== Segment start ==
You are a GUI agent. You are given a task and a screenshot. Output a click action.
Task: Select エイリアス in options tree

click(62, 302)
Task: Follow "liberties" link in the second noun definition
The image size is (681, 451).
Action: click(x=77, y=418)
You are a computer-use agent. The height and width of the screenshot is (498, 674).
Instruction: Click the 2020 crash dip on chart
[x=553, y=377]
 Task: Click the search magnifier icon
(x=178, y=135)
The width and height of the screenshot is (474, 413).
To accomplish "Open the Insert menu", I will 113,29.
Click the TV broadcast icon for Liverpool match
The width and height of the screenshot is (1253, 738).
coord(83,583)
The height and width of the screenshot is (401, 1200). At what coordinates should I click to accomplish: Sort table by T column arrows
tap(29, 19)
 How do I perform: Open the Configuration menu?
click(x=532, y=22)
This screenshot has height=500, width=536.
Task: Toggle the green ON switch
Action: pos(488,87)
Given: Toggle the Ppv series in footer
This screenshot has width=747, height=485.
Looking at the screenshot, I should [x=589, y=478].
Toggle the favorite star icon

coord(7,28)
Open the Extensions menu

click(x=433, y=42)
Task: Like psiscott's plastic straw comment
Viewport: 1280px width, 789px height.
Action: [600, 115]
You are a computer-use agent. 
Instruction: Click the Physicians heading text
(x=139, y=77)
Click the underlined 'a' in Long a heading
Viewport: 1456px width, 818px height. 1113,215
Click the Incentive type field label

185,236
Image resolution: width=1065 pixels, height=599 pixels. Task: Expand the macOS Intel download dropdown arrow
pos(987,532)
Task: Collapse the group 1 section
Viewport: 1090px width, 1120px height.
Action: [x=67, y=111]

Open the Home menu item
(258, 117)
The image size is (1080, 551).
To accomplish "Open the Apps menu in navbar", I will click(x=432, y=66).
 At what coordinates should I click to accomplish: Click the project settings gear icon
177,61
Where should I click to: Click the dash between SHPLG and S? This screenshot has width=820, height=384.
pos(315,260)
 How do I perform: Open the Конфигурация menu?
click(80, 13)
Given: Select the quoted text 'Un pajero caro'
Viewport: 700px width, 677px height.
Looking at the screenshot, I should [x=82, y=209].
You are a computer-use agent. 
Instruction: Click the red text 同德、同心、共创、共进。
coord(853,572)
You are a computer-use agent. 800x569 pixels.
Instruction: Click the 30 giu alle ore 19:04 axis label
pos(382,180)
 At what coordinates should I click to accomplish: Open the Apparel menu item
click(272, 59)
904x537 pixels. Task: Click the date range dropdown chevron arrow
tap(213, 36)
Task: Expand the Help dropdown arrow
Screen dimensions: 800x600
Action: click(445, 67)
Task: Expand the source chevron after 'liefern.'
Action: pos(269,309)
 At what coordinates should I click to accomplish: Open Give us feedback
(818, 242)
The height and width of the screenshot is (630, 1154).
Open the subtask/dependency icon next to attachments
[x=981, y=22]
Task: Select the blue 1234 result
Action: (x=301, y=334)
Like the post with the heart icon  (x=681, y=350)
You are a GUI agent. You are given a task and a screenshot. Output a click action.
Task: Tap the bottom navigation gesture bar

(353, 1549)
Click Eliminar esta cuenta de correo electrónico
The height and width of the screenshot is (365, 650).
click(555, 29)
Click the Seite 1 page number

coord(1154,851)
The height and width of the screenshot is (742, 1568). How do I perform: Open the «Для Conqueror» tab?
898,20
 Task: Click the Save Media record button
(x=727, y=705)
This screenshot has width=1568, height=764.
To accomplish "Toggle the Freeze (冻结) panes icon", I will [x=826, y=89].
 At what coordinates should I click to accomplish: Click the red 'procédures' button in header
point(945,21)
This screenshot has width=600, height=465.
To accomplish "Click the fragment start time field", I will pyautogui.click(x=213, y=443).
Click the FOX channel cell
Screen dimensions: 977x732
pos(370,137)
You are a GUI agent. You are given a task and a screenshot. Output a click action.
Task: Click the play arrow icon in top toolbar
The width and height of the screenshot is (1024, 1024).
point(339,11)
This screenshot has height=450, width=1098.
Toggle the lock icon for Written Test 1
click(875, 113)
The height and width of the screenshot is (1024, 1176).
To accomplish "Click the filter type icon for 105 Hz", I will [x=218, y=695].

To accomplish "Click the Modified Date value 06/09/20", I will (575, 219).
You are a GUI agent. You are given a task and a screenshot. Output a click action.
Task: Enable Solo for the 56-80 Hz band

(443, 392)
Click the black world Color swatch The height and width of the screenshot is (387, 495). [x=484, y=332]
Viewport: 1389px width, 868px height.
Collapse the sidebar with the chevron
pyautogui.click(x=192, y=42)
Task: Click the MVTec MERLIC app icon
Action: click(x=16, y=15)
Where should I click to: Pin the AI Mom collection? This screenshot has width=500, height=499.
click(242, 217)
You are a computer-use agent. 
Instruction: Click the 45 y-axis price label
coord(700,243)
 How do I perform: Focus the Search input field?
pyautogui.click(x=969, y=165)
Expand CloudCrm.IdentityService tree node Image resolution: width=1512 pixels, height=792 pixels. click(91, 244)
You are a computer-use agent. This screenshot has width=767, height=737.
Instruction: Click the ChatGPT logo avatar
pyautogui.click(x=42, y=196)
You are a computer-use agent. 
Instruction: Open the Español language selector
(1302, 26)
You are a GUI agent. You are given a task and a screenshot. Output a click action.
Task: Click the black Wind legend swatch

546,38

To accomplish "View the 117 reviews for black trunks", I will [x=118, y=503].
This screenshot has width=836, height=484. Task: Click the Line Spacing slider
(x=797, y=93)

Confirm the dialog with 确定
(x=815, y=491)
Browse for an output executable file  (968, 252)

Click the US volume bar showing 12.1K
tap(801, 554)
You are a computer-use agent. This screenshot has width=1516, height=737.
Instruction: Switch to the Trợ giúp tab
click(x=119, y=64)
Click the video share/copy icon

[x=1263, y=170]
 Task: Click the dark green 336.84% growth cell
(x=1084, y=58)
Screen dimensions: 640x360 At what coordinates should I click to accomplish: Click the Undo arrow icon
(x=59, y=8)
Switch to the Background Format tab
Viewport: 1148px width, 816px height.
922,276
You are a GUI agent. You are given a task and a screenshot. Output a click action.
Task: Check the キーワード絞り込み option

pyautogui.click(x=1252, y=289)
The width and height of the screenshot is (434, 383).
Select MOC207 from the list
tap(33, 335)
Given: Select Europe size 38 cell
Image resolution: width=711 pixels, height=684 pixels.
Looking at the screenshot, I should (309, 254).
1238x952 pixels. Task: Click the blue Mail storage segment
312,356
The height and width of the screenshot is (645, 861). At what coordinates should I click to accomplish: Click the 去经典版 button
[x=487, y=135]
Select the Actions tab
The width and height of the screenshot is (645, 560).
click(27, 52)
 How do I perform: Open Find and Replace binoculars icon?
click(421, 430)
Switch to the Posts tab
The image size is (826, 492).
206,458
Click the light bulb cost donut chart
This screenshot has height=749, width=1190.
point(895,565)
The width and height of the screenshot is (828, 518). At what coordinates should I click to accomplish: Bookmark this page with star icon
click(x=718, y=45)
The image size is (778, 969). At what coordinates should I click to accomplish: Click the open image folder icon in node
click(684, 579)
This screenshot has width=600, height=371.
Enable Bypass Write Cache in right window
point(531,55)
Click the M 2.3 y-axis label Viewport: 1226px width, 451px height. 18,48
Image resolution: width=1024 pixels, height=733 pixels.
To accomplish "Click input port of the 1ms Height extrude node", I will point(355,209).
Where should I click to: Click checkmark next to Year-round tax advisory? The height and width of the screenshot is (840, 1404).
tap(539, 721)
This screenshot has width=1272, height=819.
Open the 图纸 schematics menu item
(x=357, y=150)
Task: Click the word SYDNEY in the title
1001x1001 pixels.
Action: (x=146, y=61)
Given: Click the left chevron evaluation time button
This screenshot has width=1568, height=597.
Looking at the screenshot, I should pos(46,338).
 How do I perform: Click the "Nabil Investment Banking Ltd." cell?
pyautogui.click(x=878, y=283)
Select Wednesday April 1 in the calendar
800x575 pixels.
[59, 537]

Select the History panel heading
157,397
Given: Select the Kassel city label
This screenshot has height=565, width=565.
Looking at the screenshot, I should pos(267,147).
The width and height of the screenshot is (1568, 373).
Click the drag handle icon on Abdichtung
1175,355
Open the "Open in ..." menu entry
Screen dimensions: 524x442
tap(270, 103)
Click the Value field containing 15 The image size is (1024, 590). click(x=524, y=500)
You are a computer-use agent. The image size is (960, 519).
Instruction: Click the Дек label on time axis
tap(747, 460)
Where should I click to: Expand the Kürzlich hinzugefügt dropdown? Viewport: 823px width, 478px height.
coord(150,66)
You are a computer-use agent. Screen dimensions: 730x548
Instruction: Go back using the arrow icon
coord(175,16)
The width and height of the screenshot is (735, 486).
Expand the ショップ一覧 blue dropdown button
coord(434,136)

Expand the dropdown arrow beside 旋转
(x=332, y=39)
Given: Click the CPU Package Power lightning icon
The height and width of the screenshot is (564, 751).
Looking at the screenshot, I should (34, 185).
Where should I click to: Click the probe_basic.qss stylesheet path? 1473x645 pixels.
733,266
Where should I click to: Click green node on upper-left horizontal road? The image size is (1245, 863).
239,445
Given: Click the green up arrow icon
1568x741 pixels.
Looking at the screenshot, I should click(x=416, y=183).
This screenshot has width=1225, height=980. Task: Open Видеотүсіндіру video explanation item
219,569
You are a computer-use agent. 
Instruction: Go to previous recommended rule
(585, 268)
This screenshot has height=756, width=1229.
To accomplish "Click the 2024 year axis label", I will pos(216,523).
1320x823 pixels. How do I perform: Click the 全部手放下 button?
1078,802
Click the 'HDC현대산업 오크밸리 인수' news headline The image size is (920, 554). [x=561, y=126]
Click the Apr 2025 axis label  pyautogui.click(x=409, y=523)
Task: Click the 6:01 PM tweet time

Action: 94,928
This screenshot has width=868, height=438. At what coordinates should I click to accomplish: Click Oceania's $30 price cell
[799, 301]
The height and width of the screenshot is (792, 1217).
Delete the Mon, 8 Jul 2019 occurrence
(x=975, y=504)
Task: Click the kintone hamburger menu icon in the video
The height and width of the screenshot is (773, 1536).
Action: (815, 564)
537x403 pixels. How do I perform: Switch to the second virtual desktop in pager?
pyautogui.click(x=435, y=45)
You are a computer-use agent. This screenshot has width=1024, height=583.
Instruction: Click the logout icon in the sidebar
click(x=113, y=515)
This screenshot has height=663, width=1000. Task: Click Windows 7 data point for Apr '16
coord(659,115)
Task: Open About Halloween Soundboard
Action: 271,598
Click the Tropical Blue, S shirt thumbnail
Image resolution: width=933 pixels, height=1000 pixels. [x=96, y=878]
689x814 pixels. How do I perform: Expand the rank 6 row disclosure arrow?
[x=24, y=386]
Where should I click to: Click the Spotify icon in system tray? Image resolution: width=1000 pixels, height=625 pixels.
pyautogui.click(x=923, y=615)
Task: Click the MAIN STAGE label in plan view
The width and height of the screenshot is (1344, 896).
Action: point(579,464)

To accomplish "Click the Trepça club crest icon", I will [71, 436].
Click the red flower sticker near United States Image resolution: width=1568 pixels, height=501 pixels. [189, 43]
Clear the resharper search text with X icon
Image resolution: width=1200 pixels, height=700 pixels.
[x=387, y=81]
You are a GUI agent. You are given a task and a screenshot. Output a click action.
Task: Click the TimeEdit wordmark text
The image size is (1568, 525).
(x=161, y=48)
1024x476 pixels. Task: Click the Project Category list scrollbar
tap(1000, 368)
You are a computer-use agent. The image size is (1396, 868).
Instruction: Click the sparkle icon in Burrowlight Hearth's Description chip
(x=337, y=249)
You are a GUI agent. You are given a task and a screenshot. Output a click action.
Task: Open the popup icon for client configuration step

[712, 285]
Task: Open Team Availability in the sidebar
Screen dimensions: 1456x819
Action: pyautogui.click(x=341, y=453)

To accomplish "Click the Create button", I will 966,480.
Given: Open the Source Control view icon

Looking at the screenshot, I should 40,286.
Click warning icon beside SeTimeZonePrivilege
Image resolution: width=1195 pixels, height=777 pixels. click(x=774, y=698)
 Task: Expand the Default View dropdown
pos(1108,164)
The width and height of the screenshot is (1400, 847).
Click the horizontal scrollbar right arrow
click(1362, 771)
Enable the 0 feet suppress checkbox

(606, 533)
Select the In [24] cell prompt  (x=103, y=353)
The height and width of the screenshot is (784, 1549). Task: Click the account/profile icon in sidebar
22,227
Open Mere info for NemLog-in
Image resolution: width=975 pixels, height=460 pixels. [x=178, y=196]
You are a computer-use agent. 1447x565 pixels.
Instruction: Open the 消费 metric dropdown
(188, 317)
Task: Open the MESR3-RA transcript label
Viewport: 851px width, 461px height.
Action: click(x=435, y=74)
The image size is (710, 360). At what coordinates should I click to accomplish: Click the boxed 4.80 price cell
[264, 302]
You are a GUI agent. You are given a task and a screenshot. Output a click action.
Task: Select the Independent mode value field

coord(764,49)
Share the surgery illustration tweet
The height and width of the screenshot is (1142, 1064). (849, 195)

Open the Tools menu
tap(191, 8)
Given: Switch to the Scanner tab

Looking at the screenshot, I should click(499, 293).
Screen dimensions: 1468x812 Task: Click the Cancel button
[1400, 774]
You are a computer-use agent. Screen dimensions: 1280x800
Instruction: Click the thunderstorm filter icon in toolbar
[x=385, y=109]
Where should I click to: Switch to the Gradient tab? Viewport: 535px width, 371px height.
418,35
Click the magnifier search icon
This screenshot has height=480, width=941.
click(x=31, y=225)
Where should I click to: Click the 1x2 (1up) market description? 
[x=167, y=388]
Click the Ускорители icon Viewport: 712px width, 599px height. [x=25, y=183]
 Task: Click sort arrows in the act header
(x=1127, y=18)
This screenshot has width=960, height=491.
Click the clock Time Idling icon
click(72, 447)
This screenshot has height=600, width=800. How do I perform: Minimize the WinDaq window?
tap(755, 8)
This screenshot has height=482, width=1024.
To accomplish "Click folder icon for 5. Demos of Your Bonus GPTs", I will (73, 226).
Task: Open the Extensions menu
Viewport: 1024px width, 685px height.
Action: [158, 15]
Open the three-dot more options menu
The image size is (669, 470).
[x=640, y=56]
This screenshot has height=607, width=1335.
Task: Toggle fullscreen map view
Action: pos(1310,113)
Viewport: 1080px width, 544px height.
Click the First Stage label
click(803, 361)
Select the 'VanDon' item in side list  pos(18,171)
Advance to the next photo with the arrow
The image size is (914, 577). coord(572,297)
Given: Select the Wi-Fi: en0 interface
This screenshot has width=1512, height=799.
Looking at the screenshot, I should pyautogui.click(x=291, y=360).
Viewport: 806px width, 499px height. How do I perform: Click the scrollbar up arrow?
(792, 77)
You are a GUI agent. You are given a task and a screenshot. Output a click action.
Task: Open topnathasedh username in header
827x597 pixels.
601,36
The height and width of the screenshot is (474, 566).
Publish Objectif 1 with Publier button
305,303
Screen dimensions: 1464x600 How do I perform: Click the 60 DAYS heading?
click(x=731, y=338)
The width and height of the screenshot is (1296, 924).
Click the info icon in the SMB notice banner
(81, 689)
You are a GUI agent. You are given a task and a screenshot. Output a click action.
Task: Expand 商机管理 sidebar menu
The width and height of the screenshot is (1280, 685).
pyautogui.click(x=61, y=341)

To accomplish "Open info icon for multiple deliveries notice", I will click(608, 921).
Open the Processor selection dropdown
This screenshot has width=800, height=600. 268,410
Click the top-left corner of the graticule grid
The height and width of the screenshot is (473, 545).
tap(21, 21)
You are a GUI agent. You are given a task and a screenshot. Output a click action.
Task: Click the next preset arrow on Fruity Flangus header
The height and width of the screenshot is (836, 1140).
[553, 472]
== Segment end ==
• Your task:
Every line of the records above where the string "Like" is found should be copied.

• Task response:
Task: Like psiscott's plastic straw comment
Like the post with the heart icon  (x=681, y=350)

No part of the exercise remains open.